[Instructions for the task] Pick every line from the data below that contains the string "will" and copy it.

[Records supplied]

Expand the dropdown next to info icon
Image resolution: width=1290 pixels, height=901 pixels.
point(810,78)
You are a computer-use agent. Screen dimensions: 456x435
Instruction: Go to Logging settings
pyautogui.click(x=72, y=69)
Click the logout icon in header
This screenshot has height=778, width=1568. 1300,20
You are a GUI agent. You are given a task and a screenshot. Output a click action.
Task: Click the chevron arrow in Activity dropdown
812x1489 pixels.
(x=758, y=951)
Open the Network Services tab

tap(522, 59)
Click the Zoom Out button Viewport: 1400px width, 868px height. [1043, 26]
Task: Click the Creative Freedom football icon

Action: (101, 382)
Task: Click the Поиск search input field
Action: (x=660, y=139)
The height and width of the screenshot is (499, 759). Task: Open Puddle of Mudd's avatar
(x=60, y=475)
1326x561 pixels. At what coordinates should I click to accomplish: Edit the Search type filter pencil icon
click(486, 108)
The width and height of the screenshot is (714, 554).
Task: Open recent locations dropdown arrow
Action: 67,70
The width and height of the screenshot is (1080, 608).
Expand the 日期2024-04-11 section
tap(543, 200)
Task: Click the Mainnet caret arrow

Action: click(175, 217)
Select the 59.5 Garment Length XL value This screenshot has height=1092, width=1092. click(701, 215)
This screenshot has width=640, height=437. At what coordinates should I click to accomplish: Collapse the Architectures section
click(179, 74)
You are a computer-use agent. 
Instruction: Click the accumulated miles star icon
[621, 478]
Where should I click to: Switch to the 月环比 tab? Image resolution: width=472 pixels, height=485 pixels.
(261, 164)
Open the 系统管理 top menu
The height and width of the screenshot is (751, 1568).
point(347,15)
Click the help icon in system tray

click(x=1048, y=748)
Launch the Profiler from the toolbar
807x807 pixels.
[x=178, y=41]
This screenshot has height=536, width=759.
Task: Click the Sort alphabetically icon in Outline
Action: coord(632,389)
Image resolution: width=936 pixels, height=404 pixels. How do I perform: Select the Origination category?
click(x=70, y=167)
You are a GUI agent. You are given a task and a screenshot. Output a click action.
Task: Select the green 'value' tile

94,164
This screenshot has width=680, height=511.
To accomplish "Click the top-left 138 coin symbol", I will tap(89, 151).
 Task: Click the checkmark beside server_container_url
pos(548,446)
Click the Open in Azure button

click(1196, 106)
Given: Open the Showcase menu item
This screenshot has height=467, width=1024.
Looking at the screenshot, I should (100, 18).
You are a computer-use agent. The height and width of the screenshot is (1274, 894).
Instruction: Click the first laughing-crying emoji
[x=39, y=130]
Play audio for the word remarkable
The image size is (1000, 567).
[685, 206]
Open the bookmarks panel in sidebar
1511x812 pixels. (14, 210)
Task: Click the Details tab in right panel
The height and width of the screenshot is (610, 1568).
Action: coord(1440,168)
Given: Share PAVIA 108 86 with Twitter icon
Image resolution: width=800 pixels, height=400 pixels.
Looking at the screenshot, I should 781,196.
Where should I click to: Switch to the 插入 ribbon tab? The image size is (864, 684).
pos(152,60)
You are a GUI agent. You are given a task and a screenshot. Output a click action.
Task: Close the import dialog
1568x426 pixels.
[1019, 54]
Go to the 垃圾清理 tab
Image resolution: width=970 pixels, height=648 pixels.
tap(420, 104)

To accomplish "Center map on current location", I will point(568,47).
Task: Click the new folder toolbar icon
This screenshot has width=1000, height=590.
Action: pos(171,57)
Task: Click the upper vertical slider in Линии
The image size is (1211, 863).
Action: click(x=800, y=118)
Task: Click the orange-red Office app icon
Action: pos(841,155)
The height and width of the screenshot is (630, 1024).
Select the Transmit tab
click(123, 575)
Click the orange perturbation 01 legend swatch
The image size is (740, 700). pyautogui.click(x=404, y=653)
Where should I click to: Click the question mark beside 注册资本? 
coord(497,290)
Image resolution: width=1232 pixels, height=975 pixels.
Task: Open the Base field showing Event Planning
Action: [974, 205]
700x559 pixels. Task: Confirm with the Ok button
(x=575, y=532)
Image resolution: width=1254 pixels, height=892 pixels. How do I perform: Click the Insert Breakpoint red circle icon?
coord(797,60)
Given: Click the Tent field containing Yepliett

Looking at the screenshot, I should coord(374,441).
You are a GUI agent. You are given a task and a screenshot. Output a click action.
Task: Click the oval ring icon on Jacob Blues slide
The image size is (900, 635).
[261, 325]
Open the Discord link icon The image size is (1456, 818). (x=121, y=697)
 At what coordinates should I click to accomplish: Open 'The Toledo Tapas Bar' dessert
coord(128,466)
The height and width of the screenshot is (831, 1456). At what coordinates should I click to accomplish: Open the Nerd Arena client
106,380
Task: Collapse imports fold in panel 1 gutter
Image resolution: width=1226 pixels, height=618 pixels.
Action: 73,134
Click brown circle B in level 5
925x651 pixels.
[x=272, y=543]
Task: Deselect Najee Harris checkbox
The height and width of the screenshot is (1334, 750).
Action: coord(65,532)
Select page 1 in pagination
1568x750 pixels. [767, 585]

[Task solution]
To accomplish "Click the top-left 138 coin symbol", I will tap(89, 151).
To accomplish "Center map on current location", I will point(568,47).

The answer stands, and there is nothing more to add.